Old RAID controllers may destroy your data

Posted on: 2018-04-06

This just happened to a colleague of mine. He had two 3 TB disks in a RAID-1 configuration, attached to an older Marvell RAID controller. (But the manufacturer really doesn't matter). Suddenly Windows started complaining about being unable to access folders and then the disk completely went away. Disk management just shows it as "unformatted". However both disks report as OK. What happened?

The problem is that some older controllers don't know how to handle drives larger than 2TB and they deal with it the worst way possible: A wrap around. So if the system accesses a sector exactly 2TB from the start of the disk it actually gets the first sector, the Master Boot Record. And this not just happens during reading but also during writing. The worst thing about this is that this problem doesn't show up immediately, only after you've copied around 2TB worth of data to the disk, which you will suddenly loose once you hit that watermark as important filesystem information is being overwritten :( First folders and files will become unreadable then the partition isn't recognized anymore.

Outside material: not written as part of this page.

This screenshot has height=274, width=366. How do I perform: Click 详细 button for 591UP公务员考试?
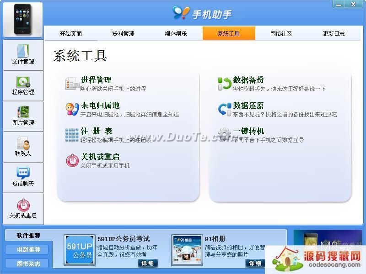(x=147, y=263)
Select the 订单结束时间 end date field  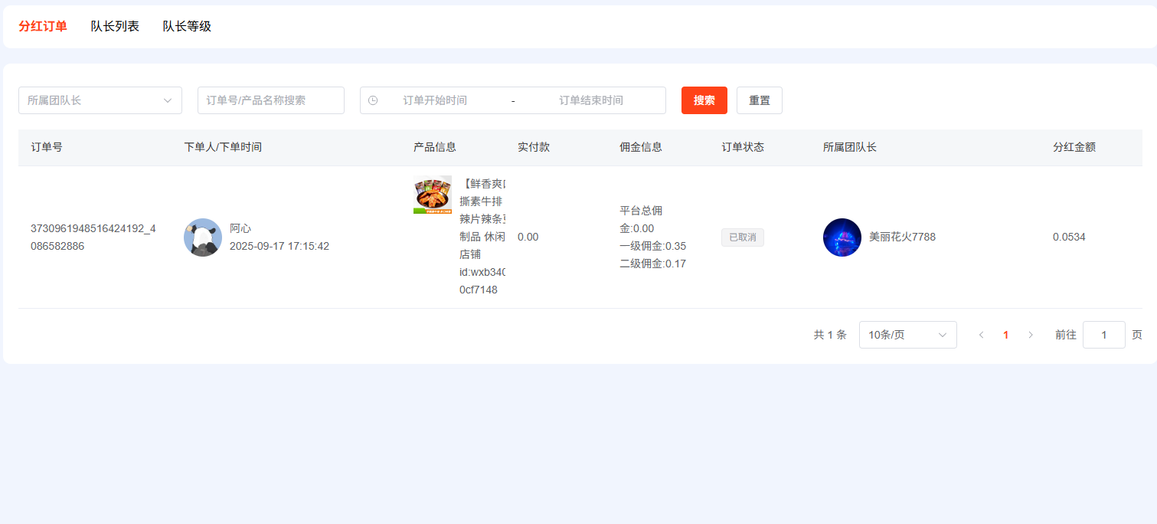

If you have such a setup there are easy way to test this: If you've just bought the disks try filling them up all the way with some data you can afford to loose, like take any large HD movie and copy it to the disk a few hundred times. If you have more than 2TB on your disk and it is still there after a reboot, you're probably in the clear.

To be 100% certain you have to examine the disk.

Linux

Open a terminal and become root (sudo -i), then enter the following, but replace /dev/sda with your RAID array. If you don't know which disk to test try "cat /proc/partitions" to get a list:

dd if=/dev/sda of=/tmp/part1 bs=512 count=10
dd if=/dev/sda of=/tmp/part2 bs=512 count=10 skip=4294967296

If you get a message like this from the second "dd" command then everything's OK as your disk is smaller than 2TB (or you have the wrong disk, check again):

dd: ‘/dev/sda’: cannot skip: Invalid argument

If it succeeded compare the two with this command:

diff /tmp/part1 /tmp/part2

The diff should print out something like this:

Binary files /tmp/part1 and /tmp/part2 differ

If diff doesn't print anything then it means that the files are identical and your system most likely suffers from the wrap around (read below). Once you're done remove the temporary files:

rm /tmp/part1 /tmp/part2

Windows

On Windows we have to get some extra software. Download the HxD Hex-Editor (Freeware) from here: https://mh-nexus.de/en/downloads.php

Then click the button to open your disk. Use the disks labeled "Hard disk 1" or "Hard disk 2", NOT the drive (C: or similar). Open the disk in read only mode. Make a screenshot of the first sector, then type in sector number 4294967296 and press enter. Compare the contents from this sector to the one from your screenshot. If they are identical your system most likely suffers from the wrap around.

My system has this bug. What next?

First of all, make a backup. Seriously, even if you are far from the 2TB mark, copy everything to a new, preferably external, disk. Don't postpone it, buy a USB disk immediately if you don't have one with enough capacity to spare.

Then, wipe the disks and decide what to do next:

My system has this bug and I've lost data. What next?

Well, that's bad. Really bad. Recovery is very hard and you will certainly not get 100% of your data back. I can recommend OnTrack EasyRecovery but if you had very valuable data on it better give it to a recovery specialist.